_WHAT TO PRODUCE:_ Could you write out, exactly, every line from the top of the data through the line holding "[Decrease quantity for"? Omit the pictures.

_SUPPLIED ENTRIES:_

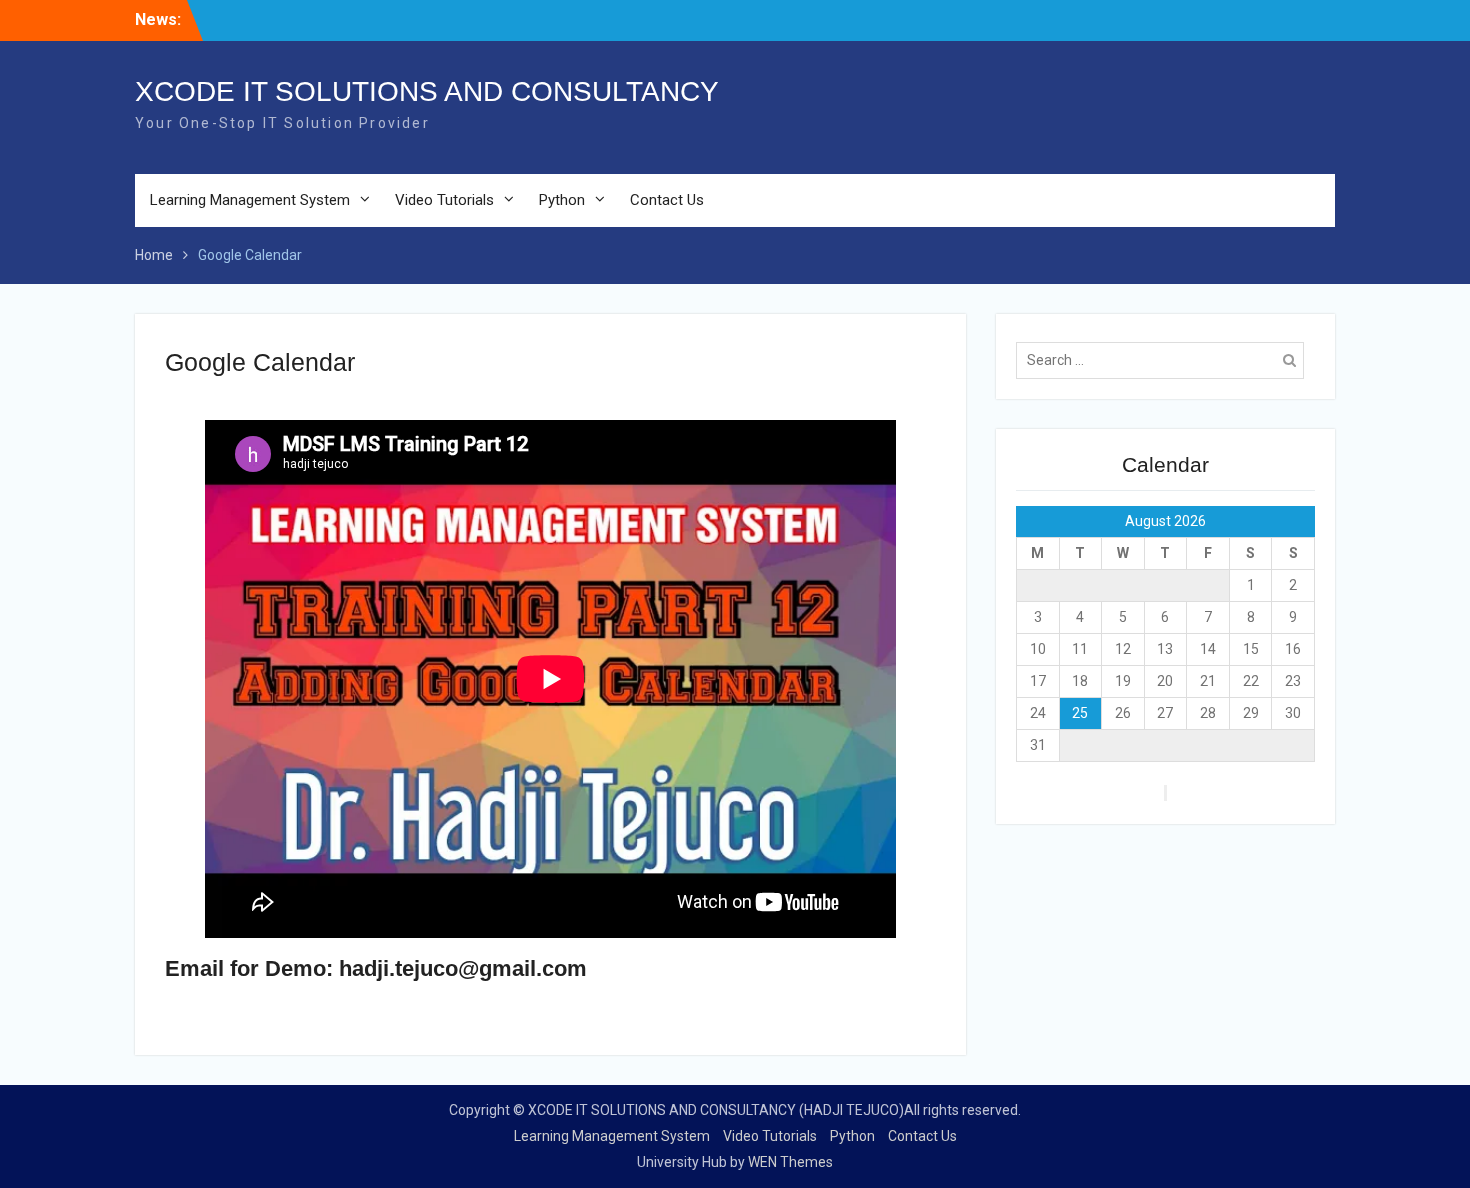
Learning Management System (250, 200)
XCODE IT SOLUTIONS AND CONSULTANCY (427, 91)
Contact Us (667, 200)
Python (562, 200)
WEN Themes (790, 1162)
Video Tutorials (444, 200)
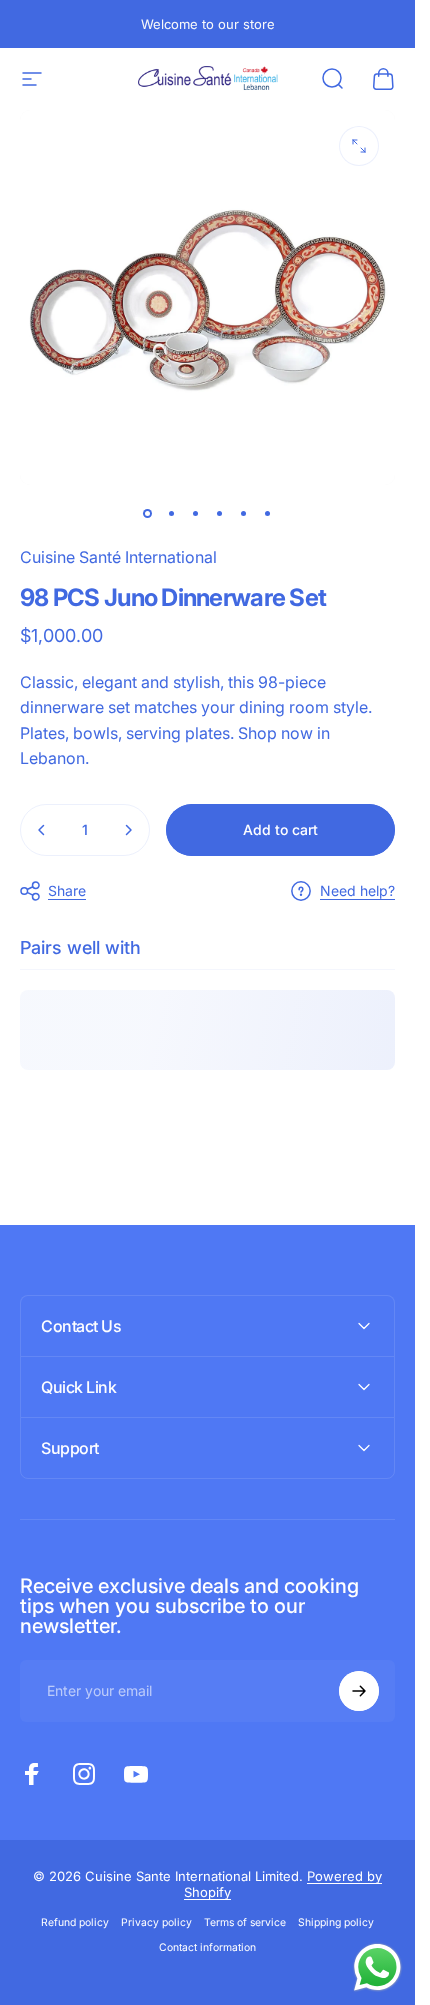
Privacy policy (156, 1922)
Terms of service (245, 1922)
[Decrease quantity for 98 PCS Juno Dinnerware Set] (42, 830)
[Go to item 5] (244, 513)
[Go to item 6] (268, 513)
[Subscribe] (359, 1691)
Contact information (207, 1947)
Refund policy (75, 1922)
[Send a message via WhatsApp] (377, 1967)
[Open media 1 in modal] (359, 146)
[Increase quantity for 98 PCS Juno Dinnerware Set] (128, 830)
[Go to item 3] (196, 513)
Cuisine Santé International (118, 557)
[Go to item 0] (148, 513)
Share (67, 890)
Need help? (357, 890)
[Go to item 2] (172, 513)
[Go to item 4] (220, 513)
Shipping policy (336, 1922)
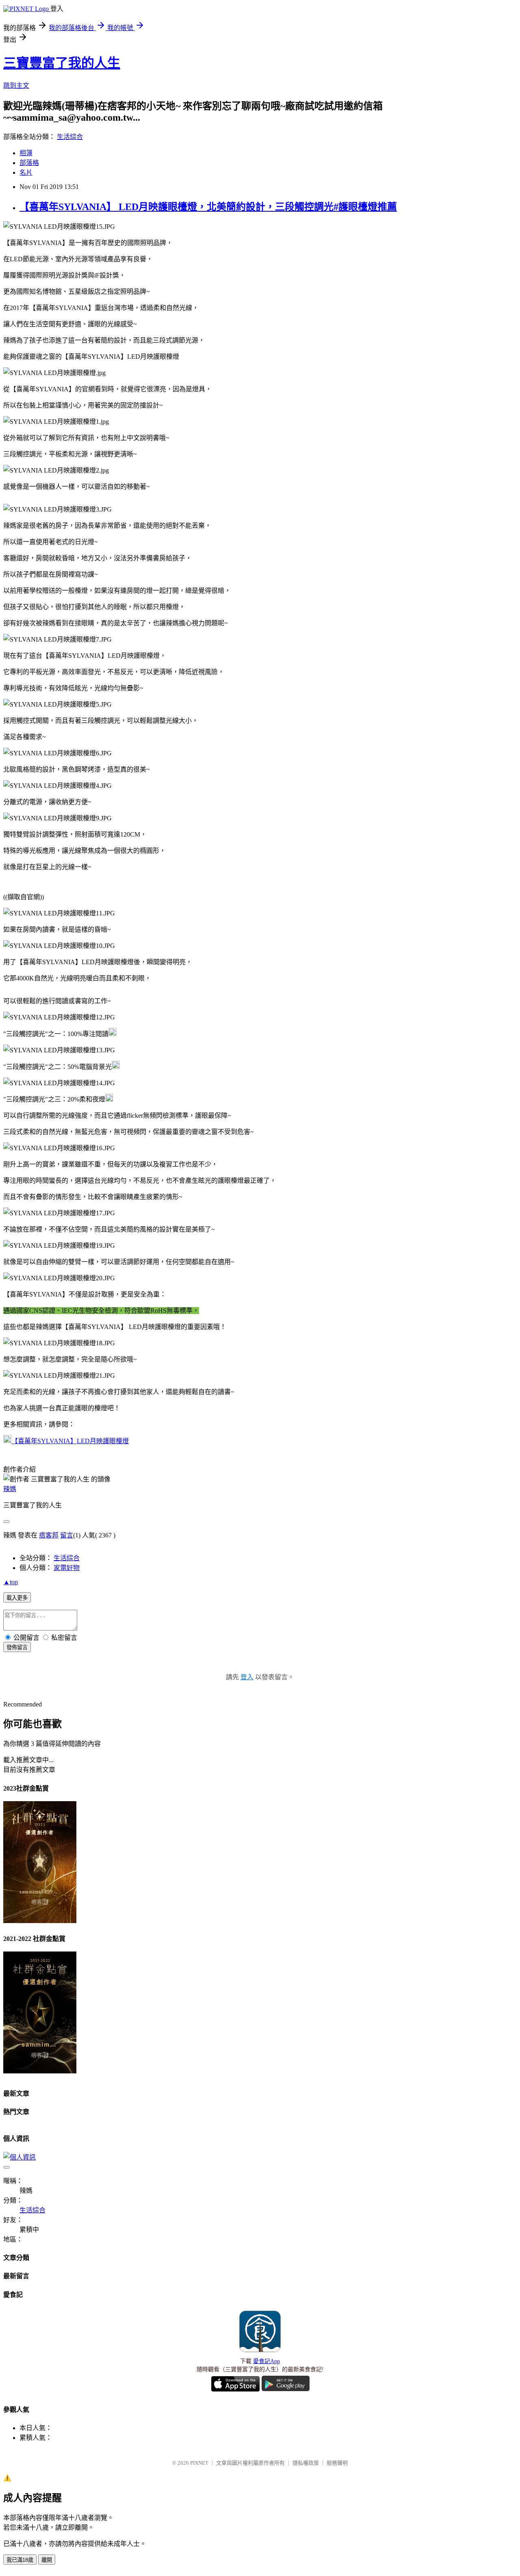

_SOLUTION TO THE PROBLEM:_
Learning Management System (250, 200)
XCODE IT SOLUTIONS AND CONSULTANCY (427, 91)
Contact Us (667, 200)
Python (562, 200)
WEN Themes (790, 1162)
Video Tutorials (444, 200)
Privacy policy (156, 1922)
Terms of service (245, 1922)
[Decrease quantity for 98 PCS Juno Dinnerware Set] (42, 830)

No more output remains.